As-tu jamais pensé de catégoriser/taguer les billets qui ont trait à l'AUTOBIOGRAPHIE, ce qui permettrait aux lecteurs, d'un coup de souris, de réunir tous les textes?

Solange a dit…

J'ai bien aimé lire ces moments de votre vie et me retrouver dans un endroit inconnu.

Pralinette a dit…

Comme je me suis régalée à lire ce texte ! Toutes ces émotions, toutes ces sensations, et la bête qui ne se réveille pas, ouf ! et Pierre qui pense à tout, comme toujours ;)
On a envie de se trouver dans ce cocon douillet. Et tous ces bons mets faits maison. Un bon paquet de bonheur !

micheline a dit…

vincent, non je ne connais pas tout sur ton coin de paradis. on attendra que tu mettes en ligne ce que nous réserve ton art d'écrire.

brigetoun, merci

jean claude,
pris note de tes suggestions..mais difficile pour moi d'établir des catégories tout est mélangé au "fil des jours" ;ça impliquerait des doubles à reprendre et reclasser + des notes d' autobiographie éparpillées dans des papiers que je me propose toujours de répertorier..
le temps m'échappe et fuit..
oui j'avais déjà mis en ligne cet extrait sur Nasbinal
et aussi le conte de Coralline, --j'avais oublié; on peut retrouver aussi l'analyse que j'avais essayé d'en faire à
http://micheline84.blogspot.com/2005/06/notes-sur-coralline.html

la photo: celle de l'endroit où j'ai vécu mon enfance à partir de 3 ans puis adolescence.

solange,oui mais de loin on se comprend quand même

pralinette , tu as bien tout compris , comme toujours

jean-claude a dit…

Il y a bête et bête. Parfois il faut passer par la bête pour qu'il y ait transformation. Revoir ses légendes de la Grèce antique. Même les bêtes les plus sauvages peuvent s'apprivoiser.
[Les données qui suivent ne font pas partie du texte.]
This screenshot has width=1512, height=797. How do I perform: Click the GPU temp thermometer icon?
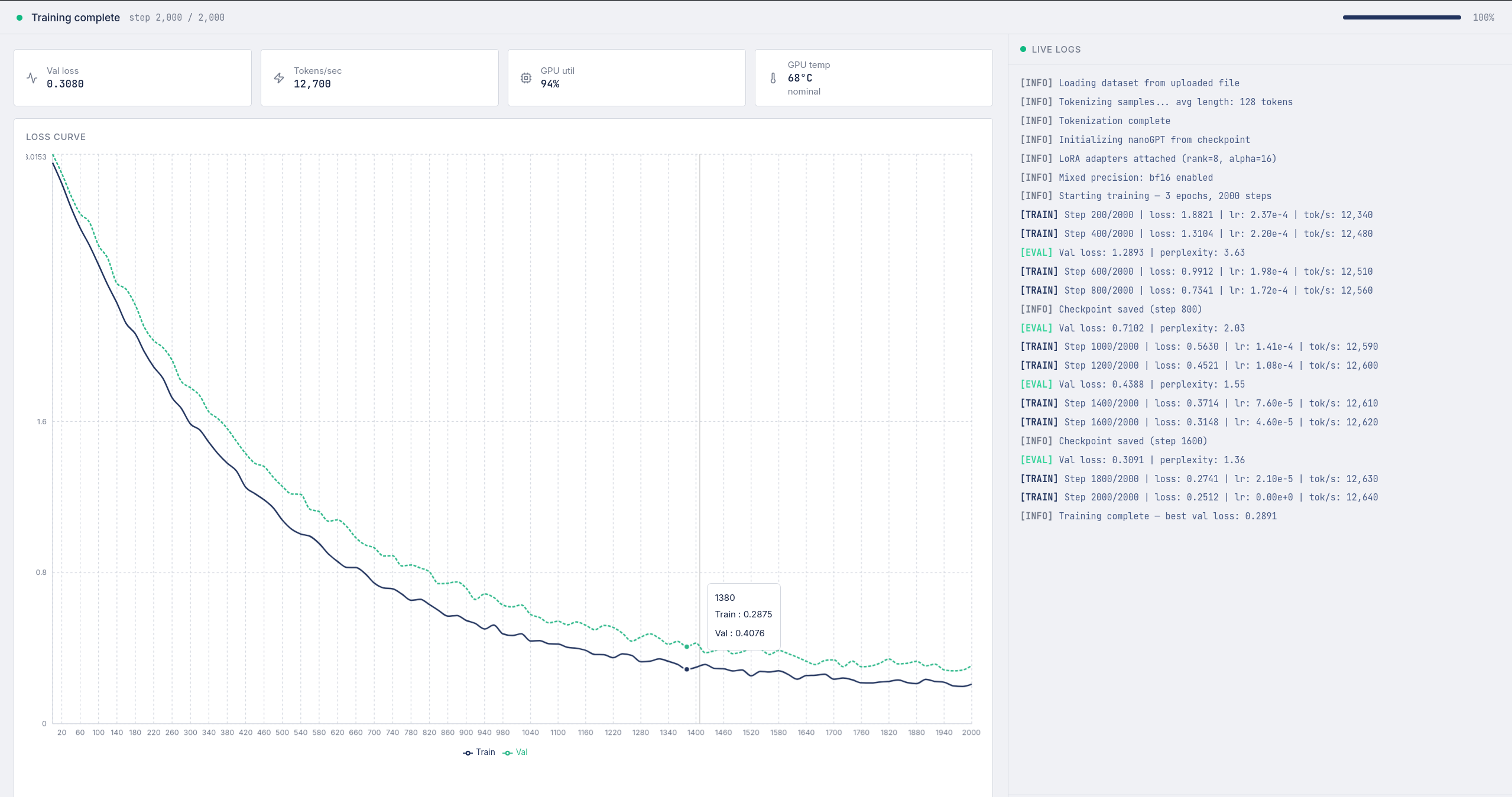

Si le temps fuit on ne peut rien y faire, autrement, tu n'as besoin que d'une catégorie: autobiographie. De toutes façons, pour nous les patients[sic], on trouvera bien ce qu'on recherche.

micheline a dit…

technique:y a-t-il un technicien dans la salle??
en principe quand je mets une note sur mon blog, je sais ( pas depuis longtemps!!) mettre un lien qui apparait souligné et qui s'ouvre par un clic
mais si je fais un commentaire chez moi , le lien n'apparait pas souligné et ne peut s'ouvrir directement.je viens de remarquer qu'en le sélectionnant, il apparaît un petit carré qu'on peut cliquer pour faire apparaître l'adresse à ouvrir!! ??
fûtés ces fournisseurs..??

Pépé le moko, dépanneur a dit…

Voici le code:

TEXTEPS: je dépanne à domicile aussi! :)

jc a dit…

Je viens de te l'envoyer par courrier

Anonyme a dit…

Souvenirs, émotions et sensations, un texte touchant et émouvant.
J'ai pris un grand plaisir à le lire.
Pas facile de laisser des commentaires.